E' un opera durissima, impregnata di dramma e di annichilimento, ambientata durante i primi anni sessanta della Cina maoista che vide finire nei campi di rieducazione migliaia di persone con l'accusa di essere destrorsi, spesso solo per avere espresso opinioni appena divergenti da quelle ufficiali.
In The ditch si narra la storia del campo di rieducazione di Jiabiangou e dei suoi prigionieri impegnati nella costruzione di un interminabile quanto inutile fossato e ridotti ad una vita umiliante e alienante.
Il film , quasi tutto girato in angusti cunicoli che fungono da dimora per i prigionieri nel bel mezzo del deserto del Gobi, ha incontrato le prevedibili difficoltà con le autorità cinesi e si è avvalso di una produzione franco-belga per poter essere realizzato.
E' il racconto al limite del minimalismo di un dramma umano collettivo che porta alla morte molti e all'annullamento della persona gli altri: è proprio questo senso angosciante di fine prossima, intesa come cancellazione del fisico e dello spirito, che scorre in lungo e in largo per tutto il lavoro, l'elemento su cui si poggia tutta la narrazione, ogni gesto , ogni sguardo e ogni parola testimoniano lo spegnersi senza speranza della dignità umana.
Nonostante la cupa durezza del tema, Wang Bing sceglie un tono pacato, essenziale, privo di ogni dettaglio macabro, anche là dove potrebbe starci. e con il suo stile che risente molto della personale storia di documentarista acclamato, piazza la sua macchina da presa a mano addosso ai protagonisti cercando di divincolarsi all'interno dei bui tuguri in cui il film si svolge; anche nelle rare scene all'aperto i personaggi si muovono come fantasmi , spesso di spalle, barcollanti , sferzati dal vento e dalla sabbia del deserto.

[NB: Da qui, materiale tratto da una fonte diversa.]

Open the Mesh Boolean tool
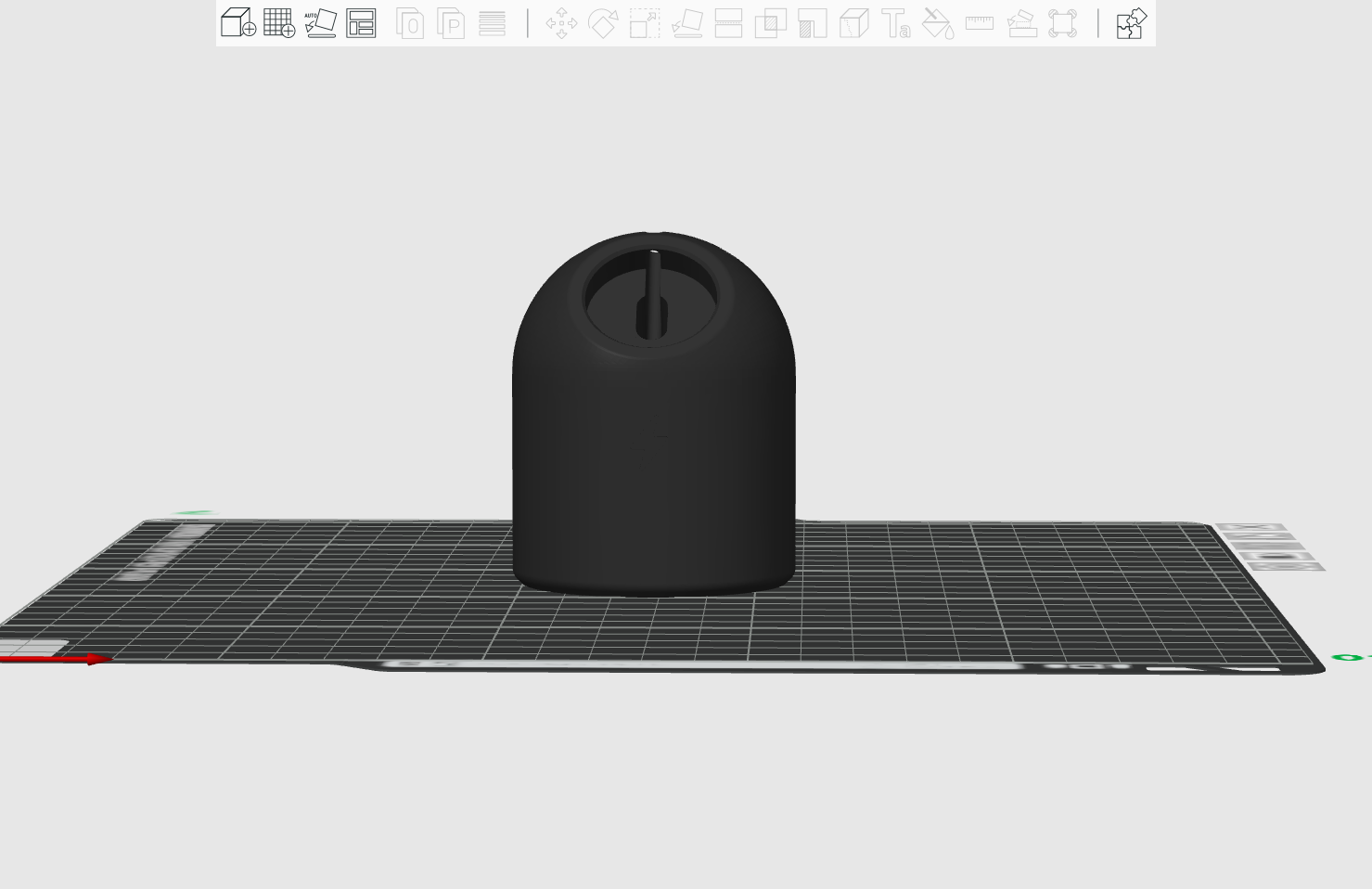This screenshot has height=889, width=1372. click(771, 24)
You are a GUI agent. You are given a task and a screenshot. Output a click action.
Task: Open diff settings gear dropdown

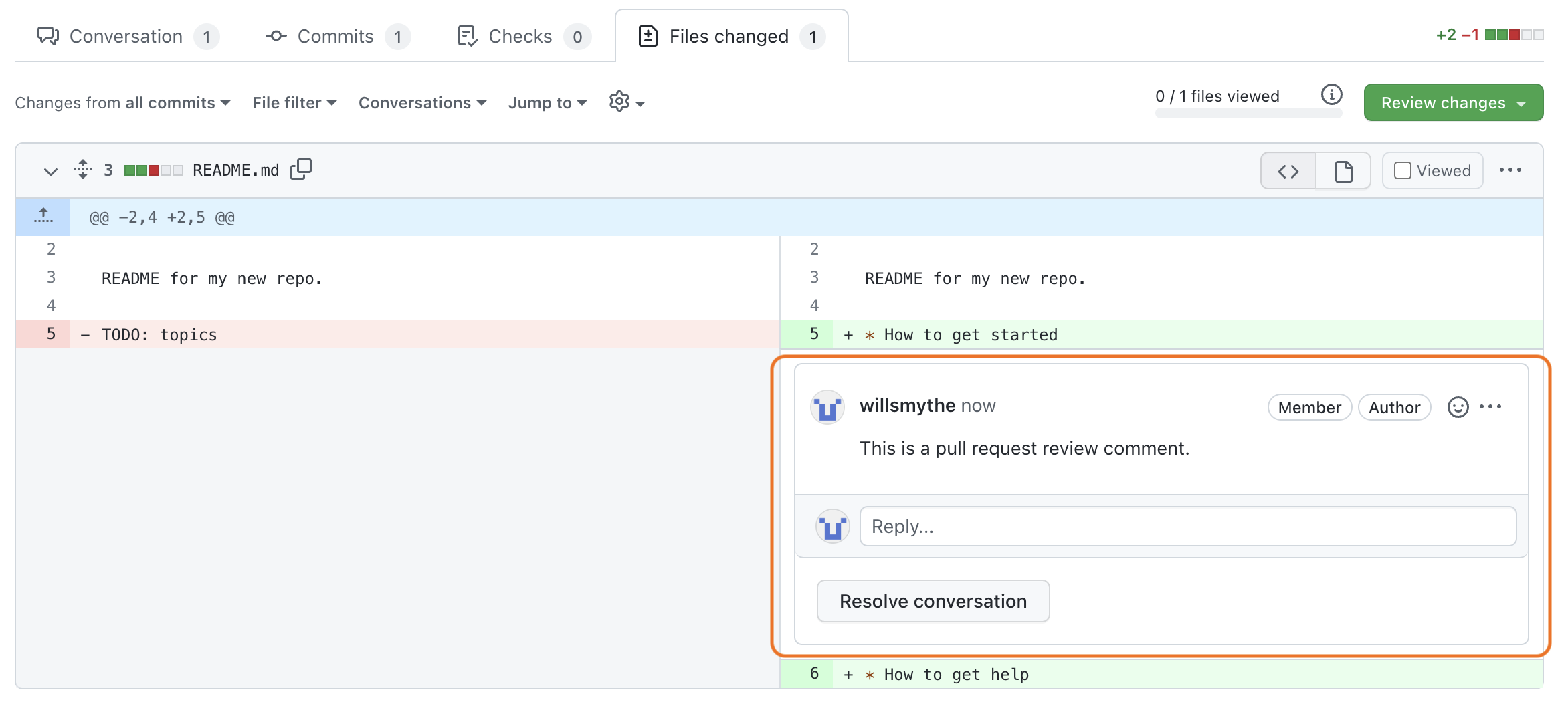point(627,102)
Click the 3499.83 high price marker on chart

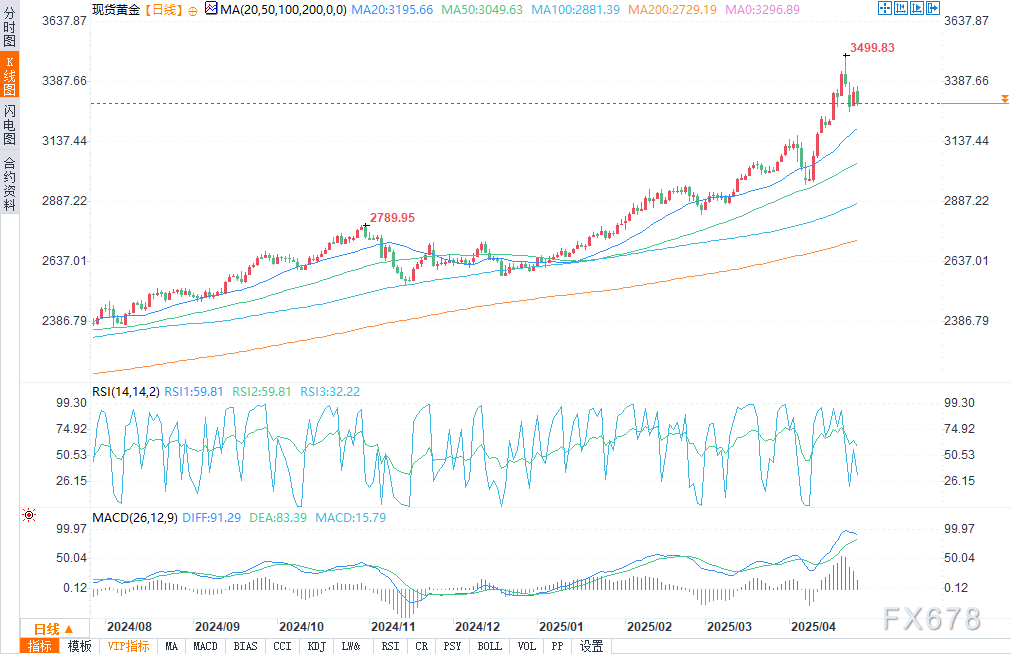[x=872, y=47]
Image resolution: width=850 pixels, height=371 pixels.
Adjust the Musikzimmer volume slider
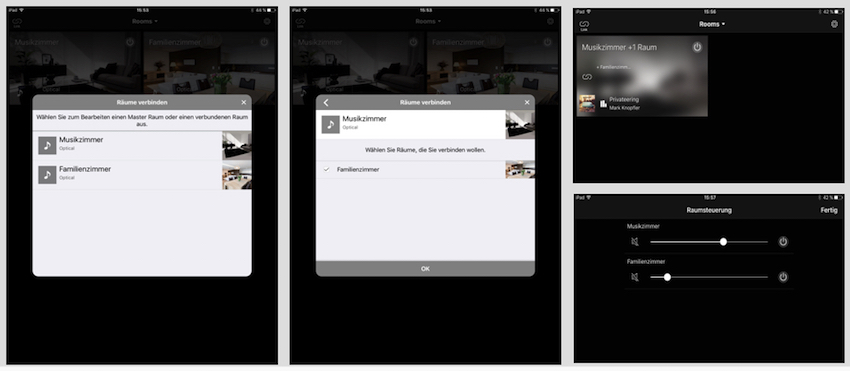pyautogui.click(x=723, y=242)
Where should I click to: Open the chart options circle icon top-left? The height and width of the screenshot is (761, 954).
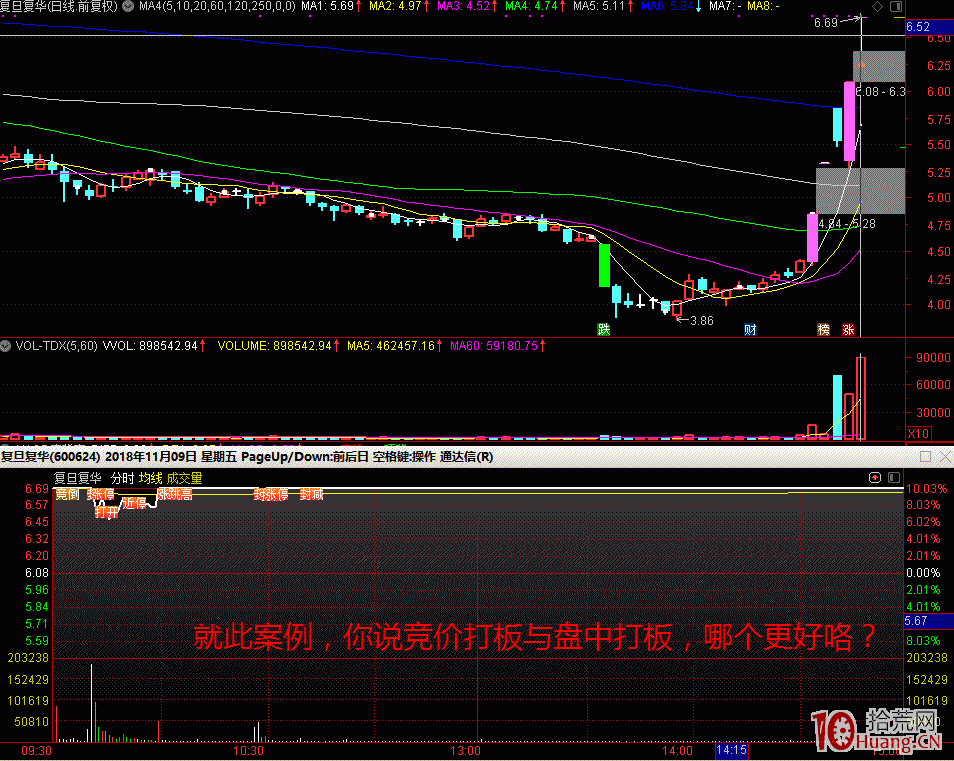click(126, 6)
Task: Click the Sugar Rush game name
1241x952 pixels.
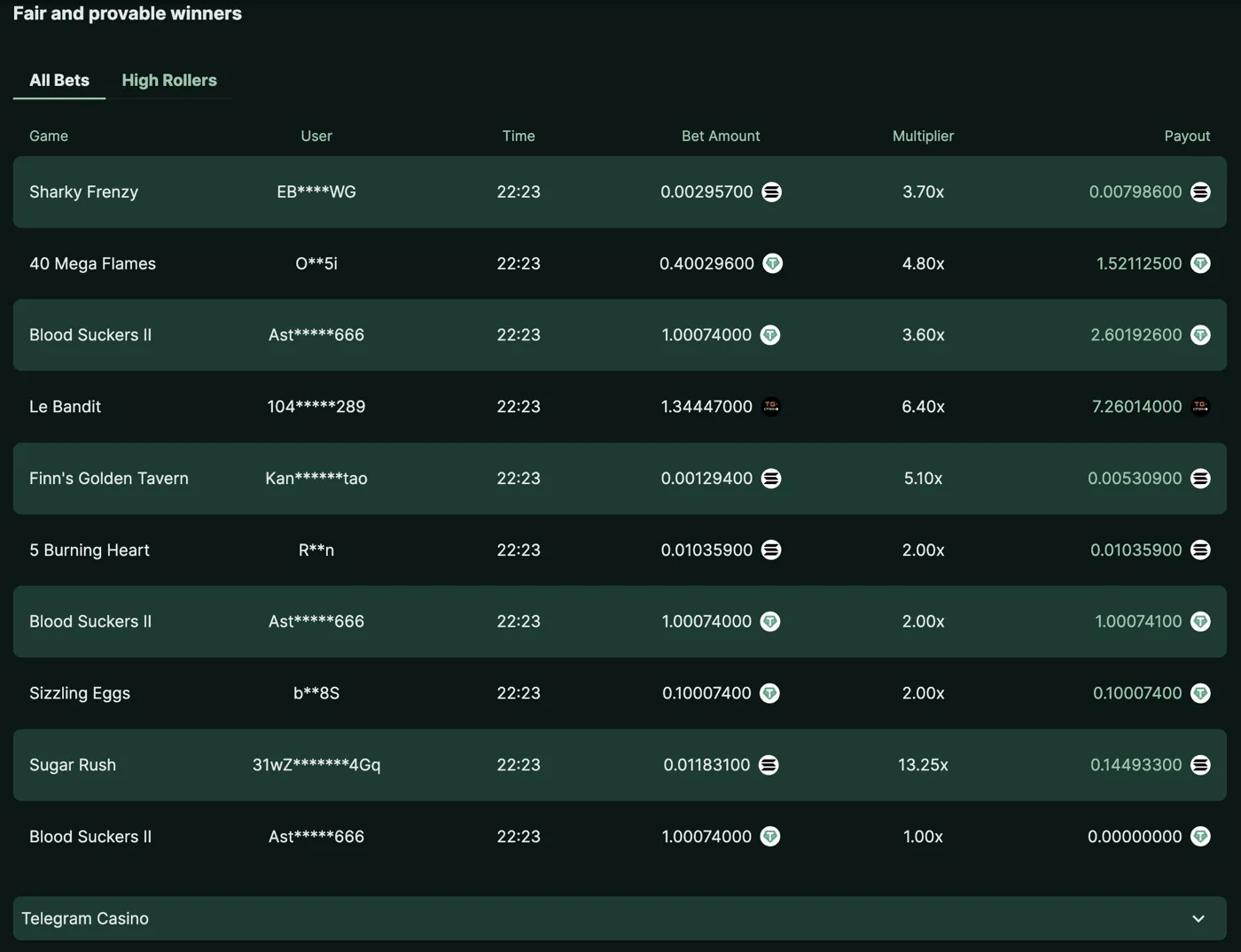Action: [x=73, y=765]
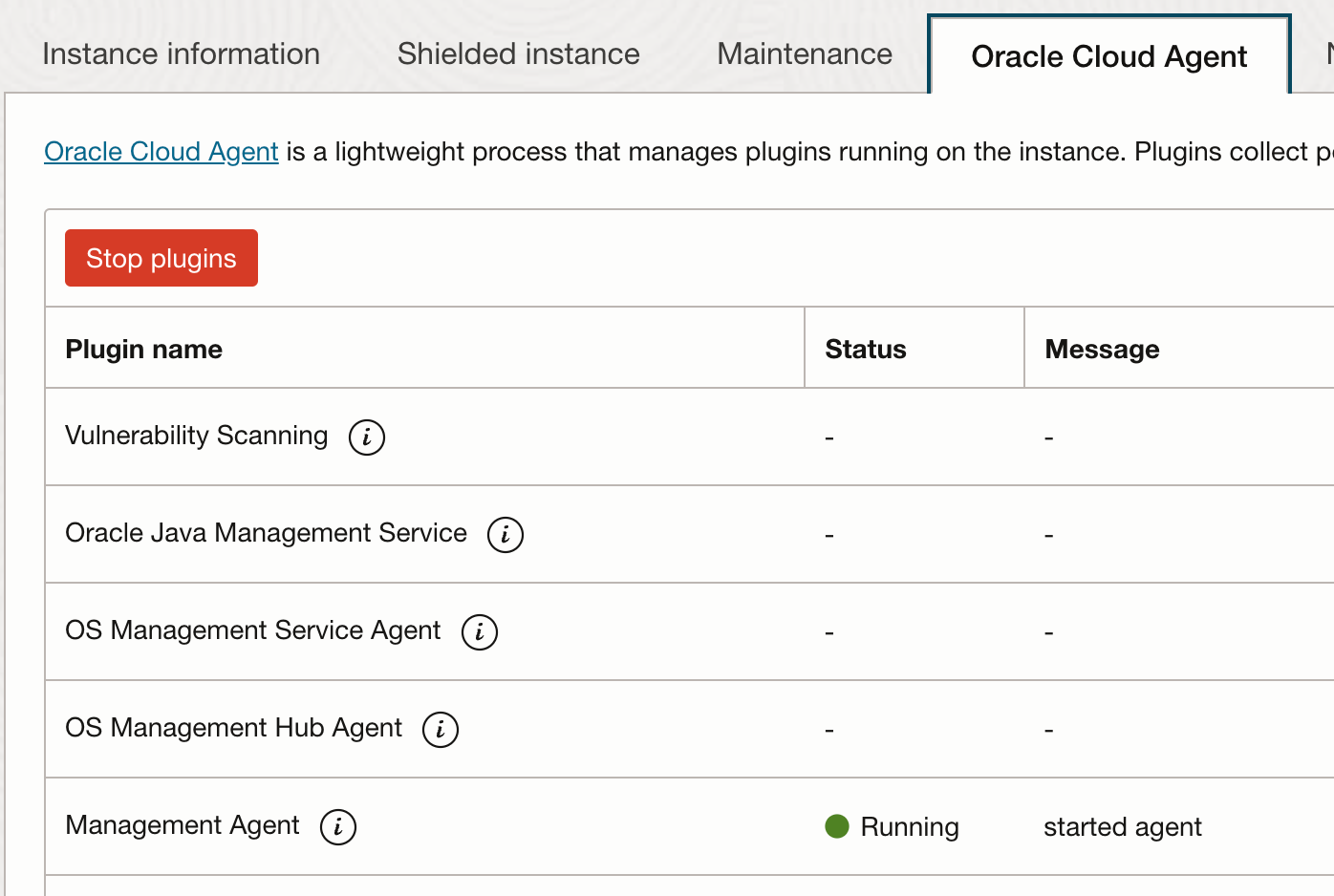
Task: Select the Vulnerability Scanning plugin name
Action: [197, 436]
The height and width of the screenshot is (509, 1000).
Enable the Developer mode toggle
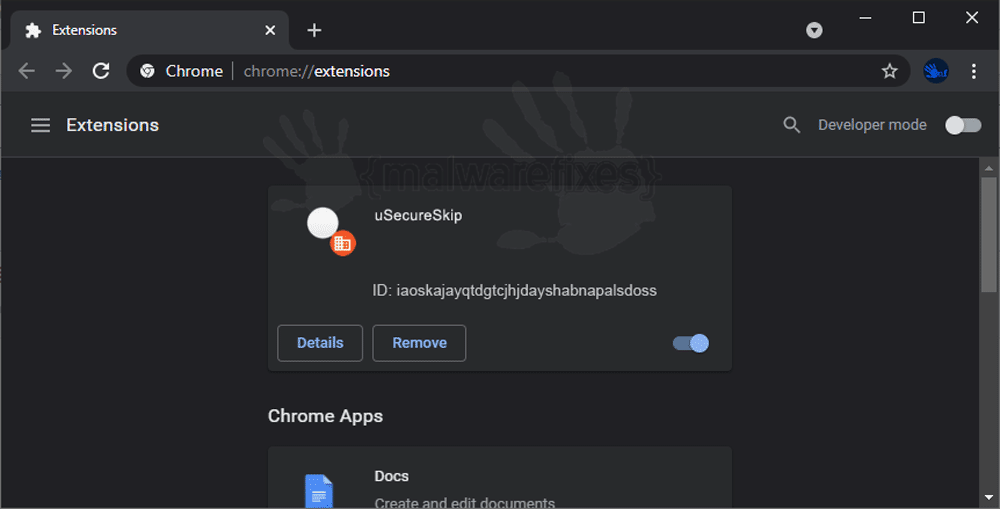point(963,125)
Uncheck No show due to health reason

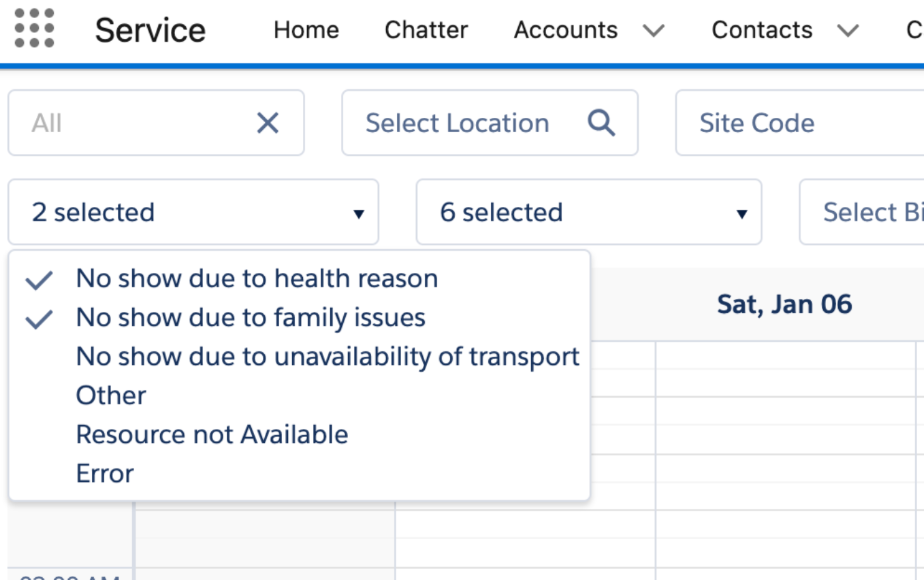tap(256, 279)
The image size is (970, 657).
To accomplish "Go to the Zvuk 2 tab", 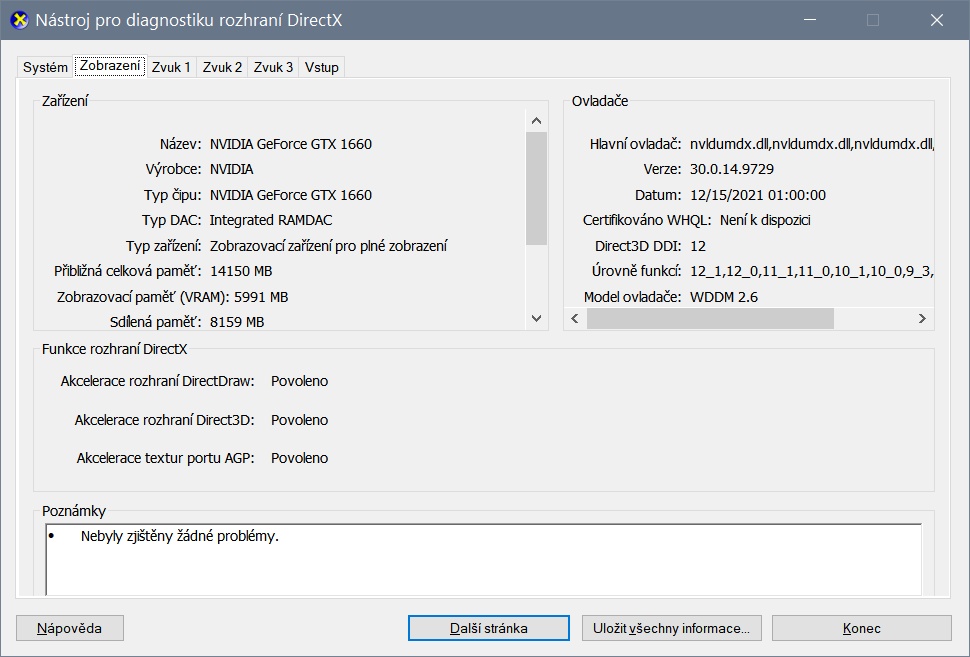I will tap(222, 67).
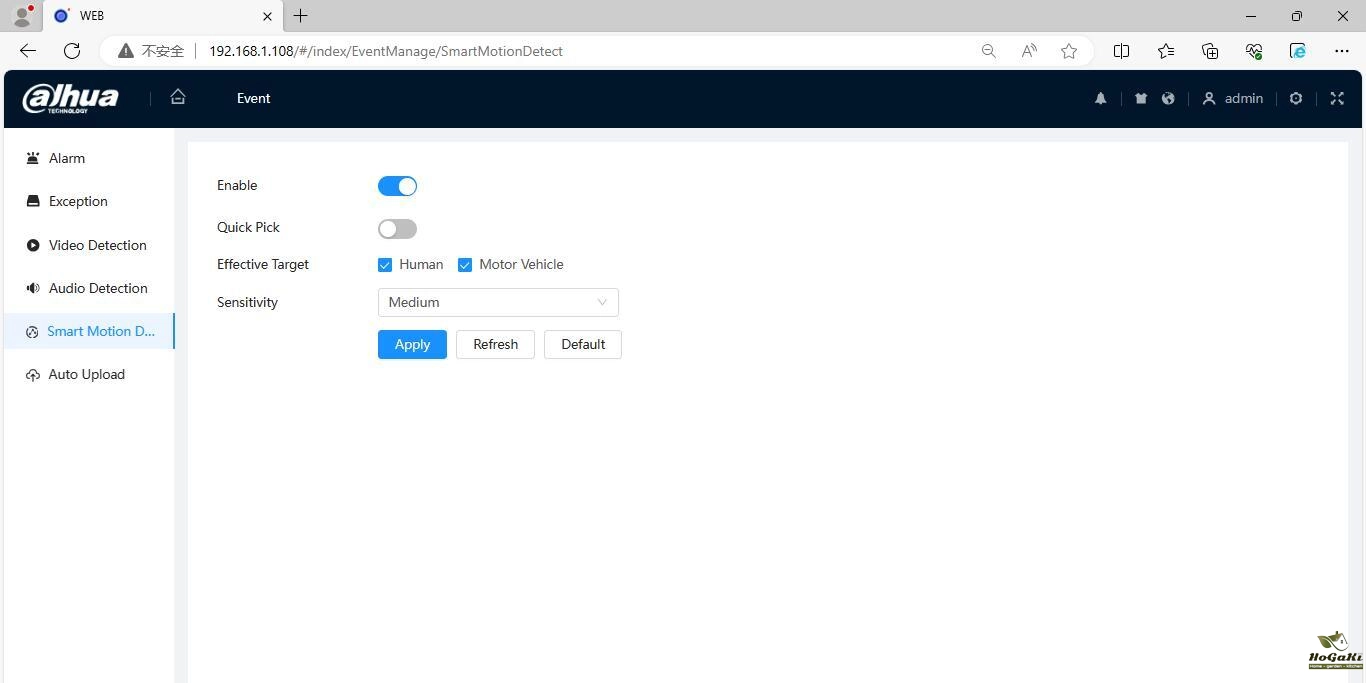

Concede pochissimo alla facile emozione e allo sdegno, proprio perchè il film vuole essere una storia piccola di uomini sopraffatti da un qualcosa di cui spesso non afferrano neppure il significato e, nonostante ciò, alcuni momenti sono di un intensità emotiva che arriva a strappare le lacrime ( l'arrivo della moglie di uno degli internati morto poco prima, la scena finale in cui uno dei prigionieri fugge); persino il finale che potrebbe sembrare lasciare filtrare uno spiraglio, è un viaggio senza speranza che lascia i tuguri sotterranei vuoti, pronti ad accogliere altri prigionieri.
Wang Bing da prova di sapienza nella regia, usando sempre il chiaroscuro e le ombre nei bui interni e mostrando un paesaggio esterno che da solo incute terrore e abbandono, creando ambienti in cui le voci sussurrano ma le nostre coscienze fremono.
Un film nel complesso splendido, pesante come un macigno, che lascia ferite lacerate in chiunque intenda il cinema anche come racconto di piccole storie che respirano e palpitano in maniera grandiosa.